I read an article a while ago on The Mighty and the article speaks about how Bipolar isn’t good nor bad but society deems it to be a problem. The article compares bipolar to gay conversion therapy and my main take away from that comparison is that people try to fix bipolar people by reducing their symptoms, their suffering and the things that don’t fit in a functioning person in society. Therefore, the fixation is usually medication, therapy and other types of treatment. The article was enough to justify my medication vacation.
To go off my medication, I was honestly hoping I would spring into some hypomanic or controlled type of mania. I don’t think a controlled mania exists, that’s probably an oxymoron for me. But to be honest, being off my medication for a few weeks, nothing major happened to me. I still slept 7-8 hours. I was functioning at work. I had a normal amount of energy. But I was also going out, spending money and drinking a lot more than usual. I spend a lot of time alone because I live alone but this past week I was with friends all the time. I was more talkative, engaged and that led me to drink, going out and spending money. One could say it’s hypomania but for me, it was just a nice little vacation from a responsible stable life.
Now, for me, it’s a slippery slope. I feel good and I want it to stay that way but I ultimately crescendo into this huge manic episode where I’m up all night making collages and running miles at 4:30 a.m. and I can’t sit at my desk at work for more than 18 minutes without going into a fit. And then I’m coming home to shop online for things I don’t need with money I shouldn’t be spending. So, last night, I had a moment of reflection when I decided that my pill bottle that saves my sanity belong right with the rest of the pill bottles that I take religiously.

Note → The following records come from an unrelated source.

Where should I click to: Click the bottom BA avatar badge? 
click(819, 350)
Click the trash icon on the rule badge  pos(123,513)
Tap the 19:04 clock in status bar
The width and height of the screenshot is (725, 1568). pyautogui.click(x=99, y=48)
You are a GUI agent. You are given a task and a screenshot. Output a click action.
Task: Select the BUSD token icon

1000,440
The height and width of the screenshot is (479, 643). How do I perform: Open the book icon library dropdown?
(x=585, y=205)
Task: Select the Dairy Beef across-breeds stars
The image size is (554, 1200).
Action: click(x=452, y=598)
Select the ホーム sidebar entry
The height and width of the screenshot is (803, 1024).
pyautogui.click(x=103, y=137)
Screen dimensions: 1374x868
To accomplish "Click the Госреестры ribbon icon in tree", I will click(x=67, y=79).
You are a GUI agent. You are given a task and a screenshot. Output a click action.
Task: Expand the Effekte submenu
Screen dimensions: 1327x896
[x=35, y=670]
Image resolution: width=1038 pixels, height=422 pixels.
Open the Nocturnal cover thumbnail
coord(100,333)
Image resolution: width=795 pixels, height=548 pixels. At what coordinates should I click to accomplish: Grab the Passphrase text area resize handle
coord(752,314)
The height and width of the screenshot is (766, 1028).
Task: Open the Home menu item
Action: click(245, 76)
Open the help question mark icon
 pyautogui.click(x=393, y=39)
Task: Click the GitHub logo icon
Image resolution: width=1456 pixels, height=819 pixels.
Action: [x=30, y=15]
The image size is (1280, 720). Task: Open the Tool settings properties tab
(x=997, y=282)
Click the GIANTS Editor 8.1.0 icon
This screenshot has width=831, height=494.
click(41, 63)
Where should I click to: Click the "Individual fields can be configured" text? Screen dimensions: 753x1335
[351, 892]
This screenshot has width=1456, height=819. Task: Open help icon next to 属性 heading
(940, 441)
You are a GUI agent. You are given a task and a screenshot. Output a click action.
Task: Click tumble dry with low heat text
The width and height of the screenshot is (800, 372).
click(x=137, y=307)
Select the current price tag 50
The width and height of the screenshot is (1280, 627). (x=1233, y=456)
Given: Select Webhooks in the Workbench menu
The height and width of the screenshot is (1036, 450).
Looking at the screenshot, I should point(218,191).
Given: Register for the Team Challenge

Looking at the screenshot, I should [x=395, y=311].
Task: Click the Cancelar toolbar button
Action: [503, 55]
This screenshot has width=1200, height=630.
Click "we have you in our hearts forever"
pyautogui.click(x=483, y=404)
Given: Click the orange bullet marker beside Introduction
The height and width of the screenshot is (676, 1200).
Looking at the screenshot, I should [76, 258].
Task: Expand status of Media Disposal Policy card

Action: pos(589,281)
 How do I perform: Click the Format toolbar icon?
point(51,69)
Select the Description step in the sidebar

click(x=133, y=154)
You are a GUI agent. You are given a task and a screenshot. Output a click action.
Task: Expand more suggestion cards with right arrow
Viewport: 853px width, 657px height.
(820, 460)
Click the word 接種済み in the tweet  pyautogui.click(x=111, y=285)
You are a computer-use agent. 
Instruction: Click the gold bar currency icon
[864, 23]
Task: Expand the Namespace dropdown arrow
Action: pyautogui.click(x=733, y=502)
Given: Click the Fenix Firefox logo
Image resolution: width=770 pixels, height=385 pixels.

I had a week last week and I realized I don’t want to keep it going. It was fun. I don’t regret it. But it was enough of the mania side to make me pop open that bill bottle and go back to being the best version of myself. Today, the best version of myself is a person who does comply with my medication routine, is responsible for lifestyle choices and daily routines. I want to live that life because I know once the world comes crashing down after a manic episode hits, I don’t want to be back in the spot of picking up the pieces.
People have altering views about medications, treatments, illnesses and such. But for me, I do need to take my medication to be healthy and be a productive member of society. I’m proud of myself for ending my medication boycott. Things could have turned out very poorly and I’m lucky that I didn’t let them get that far. Or that they didn’t get that bad before I could stop them.